■ **EXERCISE PROMPT**
Taking the line with "You are a computer-use" as the first and the line with "Instruction: Switch to" as the last, set down exactly every line in that range from the entries below, and no more.

::: AVAILABLE DATA

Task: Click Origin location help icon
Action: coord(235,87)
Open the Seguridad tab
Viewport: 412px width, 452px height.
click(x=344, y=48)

::::::
::: AVAILABLE DATA

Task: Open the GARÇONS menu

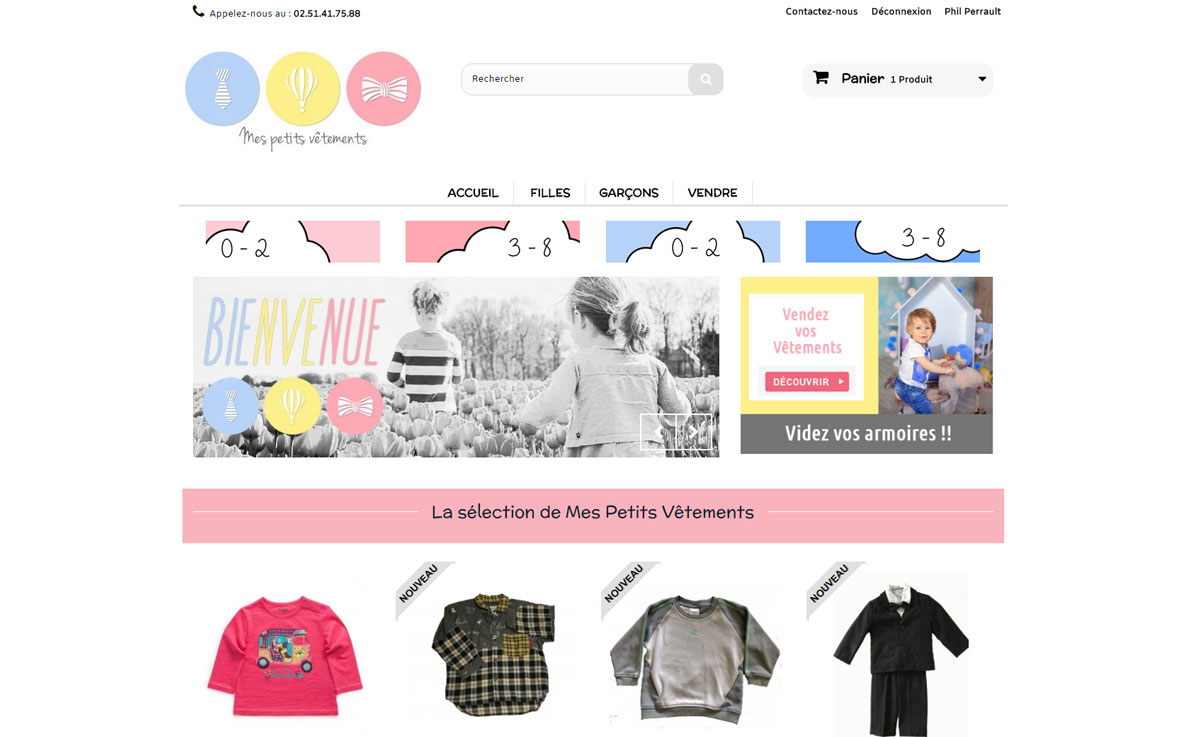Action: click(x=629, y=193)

::::::
::: AVAILABLE DATA

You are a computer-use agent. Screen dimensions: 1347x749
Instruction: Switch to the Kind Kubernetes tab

::::::

■ **WRITTEN RESPONSE**
You are a computer-use agent. Screen dimensions: 1347x749
Instruction: Switch to the Kind Kubernetes tab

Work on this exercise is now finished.